Remember last spring? And the one before that?

The economy is chugging along after the holidays when suddenly a springtime slump strikes. Job growth turns tepid, companies tighten their belts, and that climb out of the enormous financial crater left by the Great Recession looks a little steeper.

A few troubling headwinds surfaced this past week with manufacturing slowing and more companies cutting back hours, even if they're not laying off workers.

Will it be enough to push us into another spring swoon?

Fear not, say several leading economists who remain convinced the slow but persistent recovery still has legs. Their consensus: Neither looming federal budget cuts nor higher payroll taxes nor even the perpetual European debt crisis will be enough to derail the upbeat economic narrative for 2013.

"I think it's going to be an uncomfortable six months, but I don't think the recovery is in jeopardy," says Mark Zandi, chief economist of Moody's Analytics.

After all, housing hasn't looked this rosy in years, unemployment continues to fall and Wall Street is on a tear with the stock market reaching new highs.

The future still points to a slow crawl, with the economy growing by roughly 2 percent this year. But perennial talk of a double-dip recession has waned.

In fact, Stuart Hoffman, chief economist with the PNC Financial Services Group, predicts growth will continue over the next three or four years, with Florida among the better-performing states.

"The job picture this spring is starting out a bit weaker and this may go on a month or two," he said, "but I don't think we'll see as sharp a degree of a slowdown as the past two years."

Here's a closer look at five reasons to remain optimistic — especially about Florida.



In some ways, it looks like the time machine has sent us back to 2006. Home prices are rising by the double digits in some areas; home builders are scrounging for workers to replenish depleted inventory; and there are even some old-fashioned bidding wars again.

> RECORD EXTRACTS
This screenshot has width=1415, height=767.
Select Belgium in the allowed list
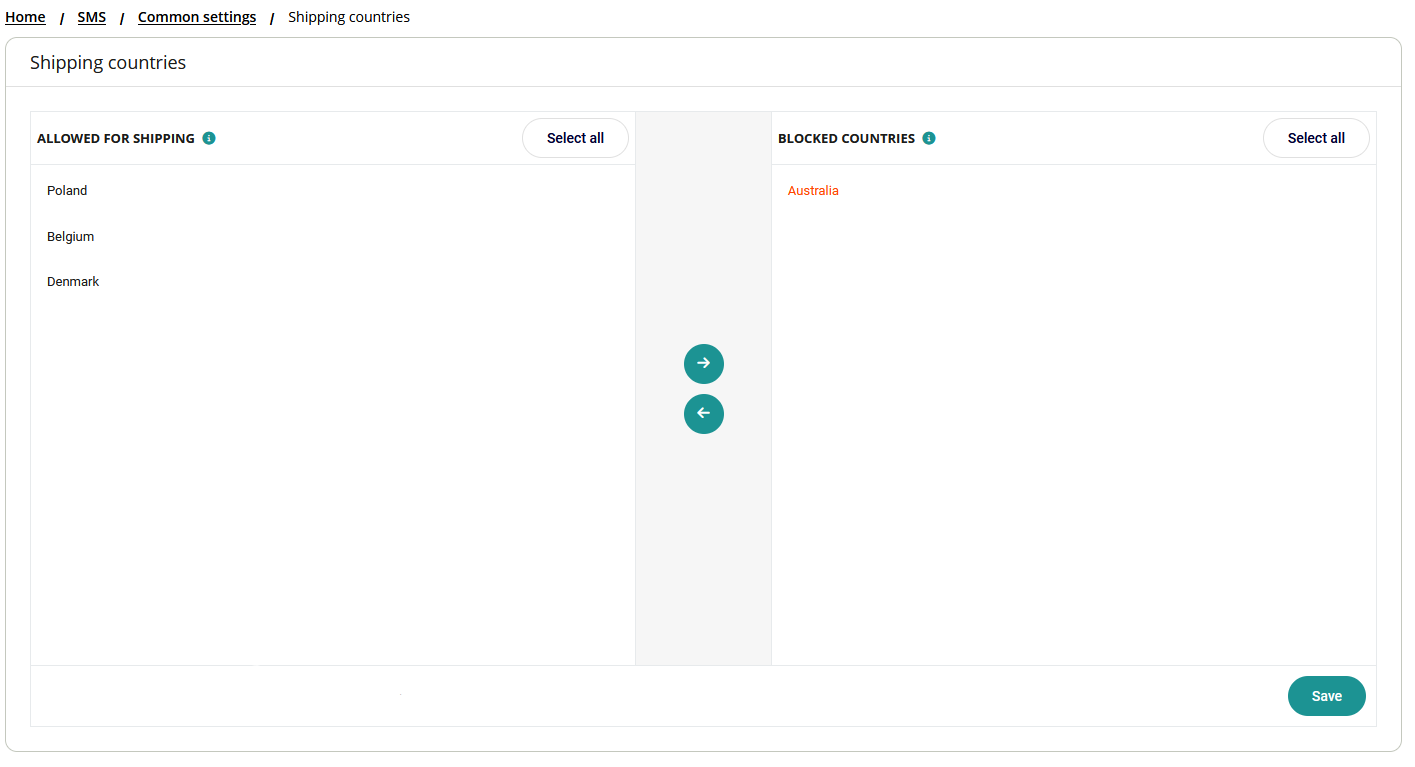[70, 237]
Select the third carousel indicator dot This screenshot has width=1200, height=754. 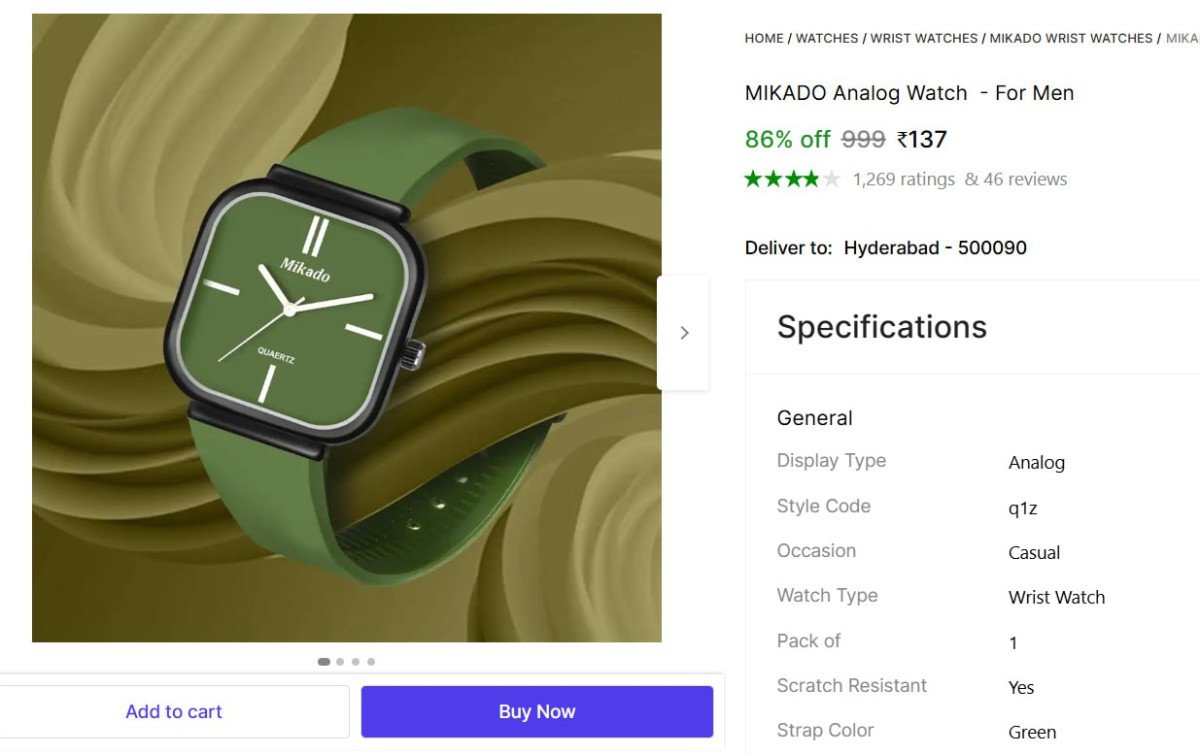(x=356, y=662)
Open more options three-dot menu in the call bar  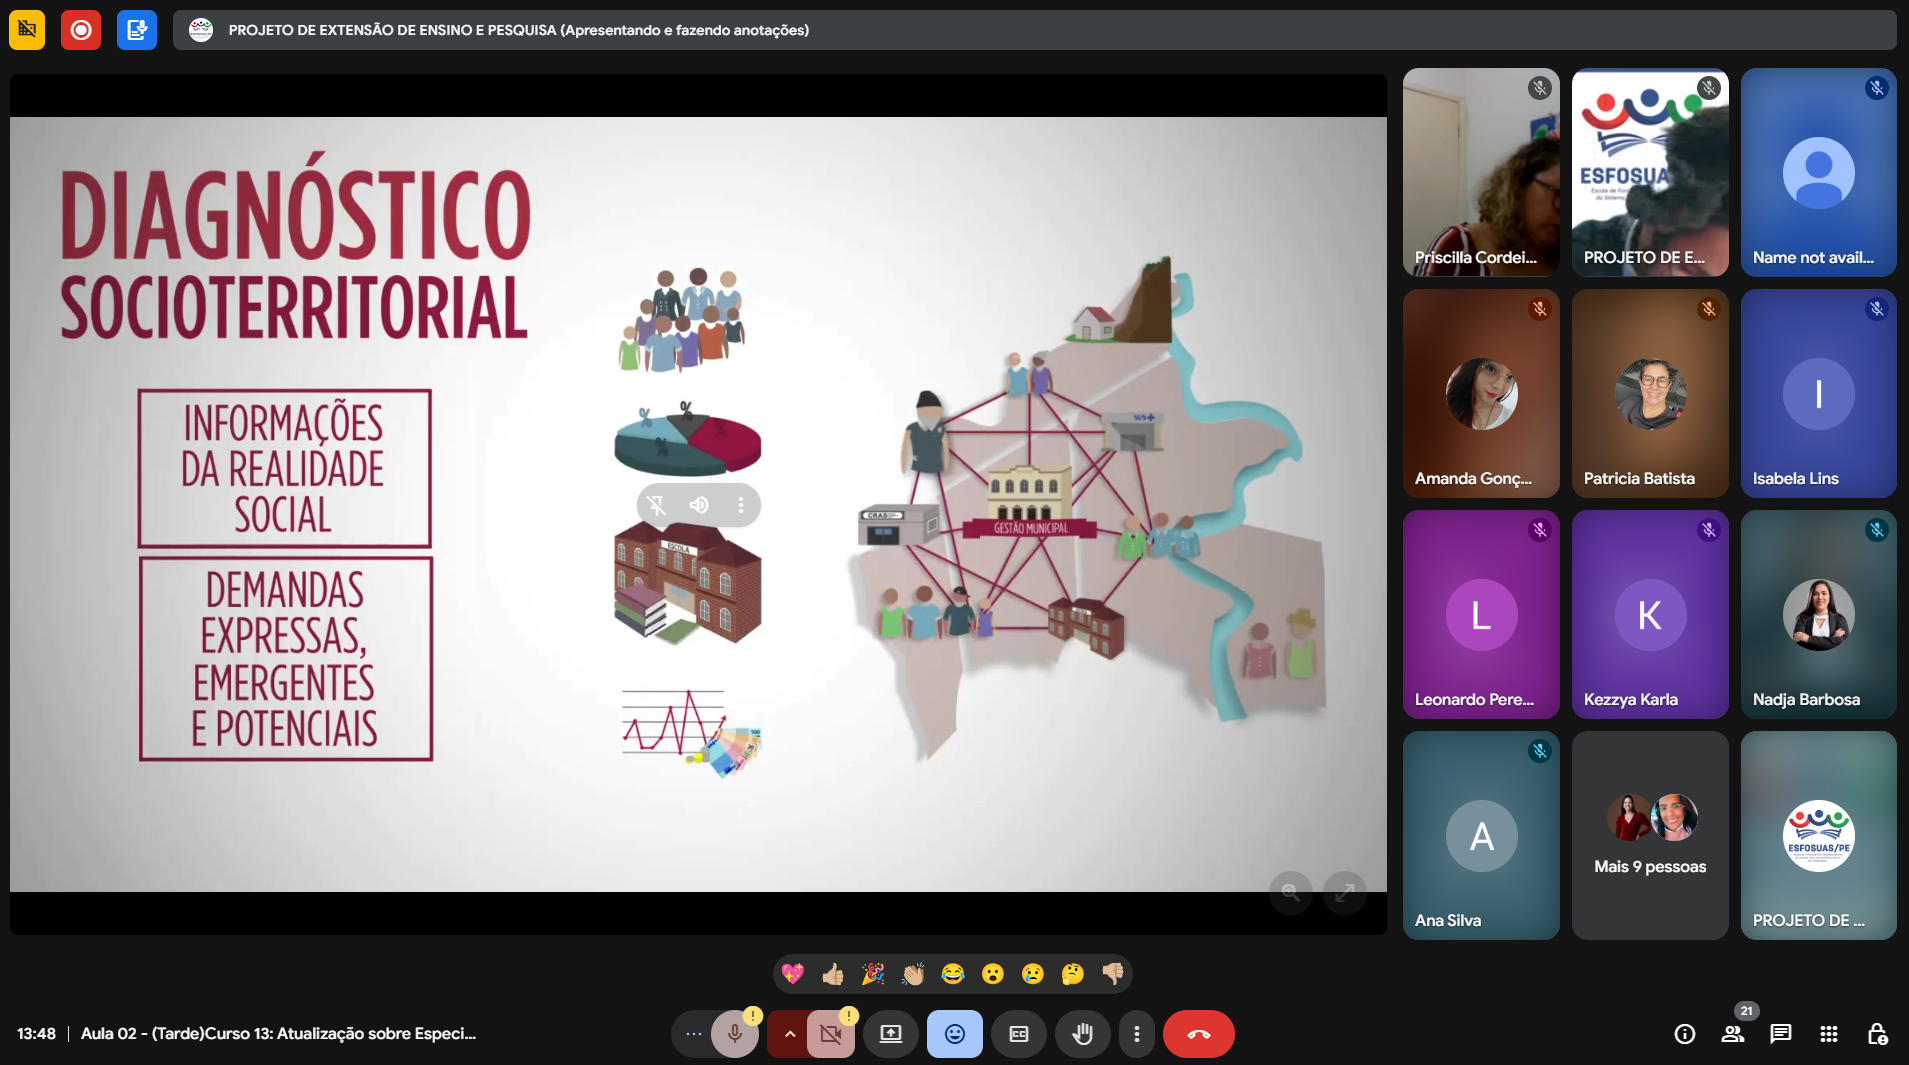(x=1136, y=1034)
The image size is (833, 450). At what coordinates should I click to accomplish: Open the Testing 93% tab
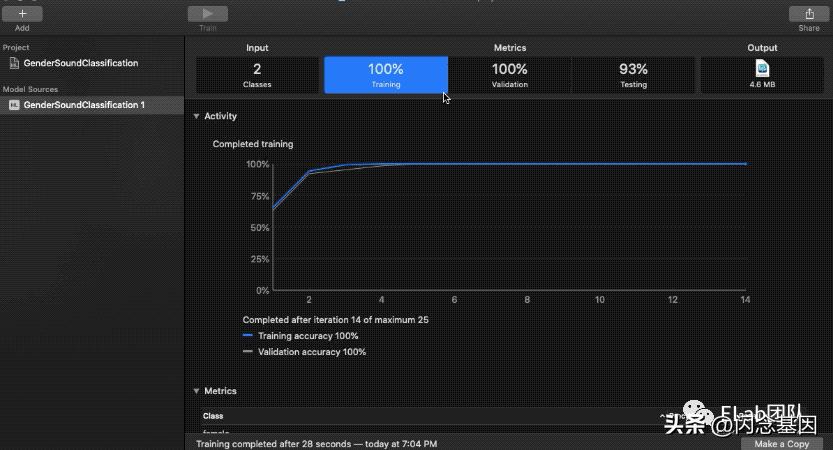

> EXERCISE REQUIREMENTS
1) According to the economists in the article on the 2013 economic outlook, which factors will not be enough to derail the recovery? List all of them.
2) Decide whether each statement agrees with the article on the 2013 economic outlook. Answer yes or no for each, and quote the article's deciding words.
(a) Mark Zandi believes the recovery is in jeopardy.
(b) The economy is expected to grow by roughly 2 percent this year.
(c) Stuart Hoffman counts Florida among the better-performing states.
3) Extend the article on the 2013 economic outlook, starting after its last sentence.
The rows after the article are separate material and have no connection to it.

> ANSWER LIST
1)
- Looming federal budget cuts
- Higher payroll taxes
- The perpetual European debt crisis

2)
(a) No: "I don't think the recovery is in jeopardy"
(b) Yes: "with the economy growing by roughly 2 percent this year"
(c) Yes: "with Florida among the better-performing states"

3)
Home prices statewide have been rising 15 straight months. Last month, the median Florida home price rose to $160,000, up 15 percent from a year ago. The number of homes sold was up 9 percent, with nearly half of the closings paid in cash.

Among the big drivers of the buying spree are institutional investors eager to buy and rent out homes before prices escalate further.

Scott Brown, chief economist with Raymond James Financial in St. Petersburg, draws an anecdote close to home to illustrate how much the housing market is heating up.

One of his neighbors was solicited by a Realtor going door-to-door. They agreed to a listing.

"By the end of the week, it was sold," Brown said, "and it was never really on the market."



We're not adding jobs quick enough to get back to low unemployment soon, but we're still headed the right direction.

In April, unemployment fell to 7.5 percent on better-than-expected job growth, the Labor Department reported.

On the other hand, discouraged workers who have stopped looking may re-enter the job market at some point. And it's hard to erase some of the negative hallmarks of this recession: long-term joblessness, older workers forced into early retirement and college graduates unable to find work that meshes with their degrees.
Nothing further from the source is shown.